**Input records**
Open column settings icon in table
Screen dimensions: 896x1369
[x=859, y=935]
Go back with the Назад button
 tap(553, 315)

==

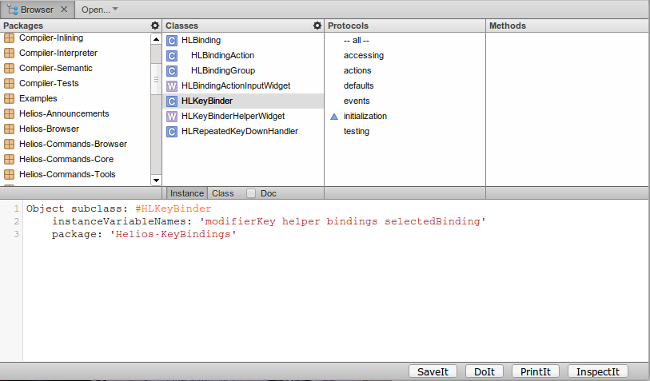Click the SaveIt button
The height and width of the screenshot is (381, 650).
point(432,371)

**Work required**
Retype the lines starting at the line that contains "Click the SaveIt button" and ending at the line that contains "point(432,371)", both ends included, and omit the pictures.

**Solution for this exercise**
Click the SaveIt button
The height and width of the screenshot is (381, 650).
point(432,371)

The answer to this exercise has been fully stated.